The consumer price index (CPI) for November is expected to have increased 6.8% compared to the same month last year, overtaking October's 6.2% rise, which was the fastest increase in 31 years.
"Information on energy in November does not reflect today's reality and it does not reflect the expected price declines in the weeks and months ahead, such as in the auto market," Biden said in a long statement ahead of the CPI data.
Republicans have used the issue to criticize Biden's massive spending agenda, and it has weighed on the president's approval rating in recent months.
The claim is not fully supported, given that inflation is global, and annual inflation rates for many goods routinely purchased by American households — including food — were already at their highest levels in the decade before Biden entered the White House earlier this year.
Biden's top economic adviser Brian Deese appears at a regular White House briefing to deliver the same message.
He touted a drop in the unemployment rate to 1969 levels, a rise in real household incomes and what he called "encouraging signs" in labor force participation, while warning against over-interpreting Friday's data.
"The data is by definition looking backwards and therefore won't capture some of the recent price moves, particularly in the energy area," Deese said, citing a nine-cent drop in gasoline prices nationwide.
The United States have had gas prices at a 20-year average low, said Deese.
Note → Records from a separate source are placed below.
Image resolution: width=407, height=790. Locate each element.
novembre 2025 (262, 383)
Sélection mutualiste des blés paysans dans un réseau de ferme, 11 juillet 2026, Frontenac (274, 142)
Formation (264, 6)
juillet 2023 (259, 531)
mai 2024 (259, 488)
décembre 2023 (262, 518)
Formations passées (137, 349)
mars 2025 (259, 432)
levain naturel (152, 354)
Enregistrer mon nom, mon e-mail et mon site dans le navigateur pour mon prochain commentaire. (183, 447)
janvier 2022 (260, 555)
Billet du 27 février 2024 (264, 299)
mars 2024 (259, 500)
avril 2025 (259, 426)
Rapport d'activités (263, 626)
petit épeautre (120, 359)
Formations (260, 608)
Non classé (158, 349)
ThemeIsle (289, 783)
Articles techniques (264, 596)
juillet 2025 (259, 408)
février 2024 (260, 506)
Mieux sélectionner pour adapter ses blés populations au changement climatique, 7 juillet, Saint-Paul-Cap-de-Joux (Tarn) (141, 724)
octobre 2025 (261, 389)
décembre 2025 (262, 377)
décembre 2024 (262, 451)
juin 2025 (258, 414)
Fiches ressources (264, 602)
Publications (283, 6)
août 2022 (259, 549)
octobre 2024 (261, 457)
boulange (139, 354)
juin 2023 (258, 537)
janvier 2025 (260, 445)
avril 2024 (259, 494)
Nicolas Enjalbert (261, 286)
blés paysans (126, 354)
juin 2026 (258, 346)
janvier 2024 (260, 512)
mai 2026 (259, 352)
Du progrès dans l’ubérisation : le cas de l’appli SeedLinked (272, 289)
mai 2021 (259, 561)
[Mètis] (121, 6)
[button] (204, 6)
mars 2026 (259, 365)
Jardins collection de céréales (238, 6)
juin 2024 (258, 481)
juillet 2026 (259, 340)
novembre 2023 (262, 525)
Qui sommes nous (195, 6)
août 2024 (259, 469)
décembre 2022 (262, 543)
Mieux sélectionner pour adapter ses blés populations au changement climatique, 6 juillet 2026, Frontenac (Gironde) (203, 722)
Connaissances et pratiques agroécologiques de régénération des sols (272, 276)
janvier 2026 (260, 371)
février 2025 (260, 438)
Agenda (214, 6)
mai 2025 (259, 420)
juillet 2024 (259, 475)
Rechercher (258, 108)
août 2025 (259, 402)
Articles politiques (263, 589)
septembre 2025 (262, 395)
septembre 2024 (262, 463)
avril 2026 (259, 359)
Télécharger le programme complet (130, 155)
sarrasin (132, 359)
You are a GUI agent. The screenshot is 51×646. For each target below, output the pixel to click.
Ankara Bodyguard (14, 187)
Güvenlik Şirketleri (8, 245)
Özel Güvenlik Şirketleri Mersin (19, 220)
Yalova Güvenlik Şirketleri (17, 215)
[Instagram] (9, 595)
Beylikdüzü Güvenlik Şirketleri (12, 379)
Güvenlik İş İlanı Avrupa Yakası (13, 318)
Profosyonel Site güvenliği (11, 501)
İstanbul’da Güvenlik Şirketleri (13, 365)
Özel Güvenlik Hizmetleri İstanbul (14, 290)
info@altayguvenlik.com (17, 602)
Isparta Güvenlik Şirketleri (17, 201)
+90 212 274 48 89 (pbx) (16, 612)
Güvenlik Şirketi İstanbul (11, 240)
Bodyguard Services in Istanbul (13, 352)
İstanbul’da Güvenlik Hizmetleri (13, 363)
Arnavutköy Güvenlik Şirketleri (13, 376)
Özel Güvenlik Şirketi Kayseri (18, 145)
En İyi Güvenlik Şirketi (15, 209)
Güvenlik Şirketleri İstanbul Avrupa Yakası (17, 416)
A "very dramatic drop" in natural gas prices would also help ahead of winter, he said.
He also noted that certain events are currently pushing consumer prices lower like the wholesale used car price drops and the shipping costs and commodities (like wheat and pork) being lower.
November's core CPI, which excludes volatile food and energy components, is expected to rise to an annualized 4.9% from a 4.6% gain the previous month, a Reuters poll showed.
Federal Reserve Chair Jerome Powell said last week the US central bank should be prepared to respond to the possibility that inflation may not recede in the second half of next year as most forecasters currently expect.
Deese declined to predict whether price increases could continue into next year, but said most independent forecasters expect inflation to moderate "significantly" over 2022.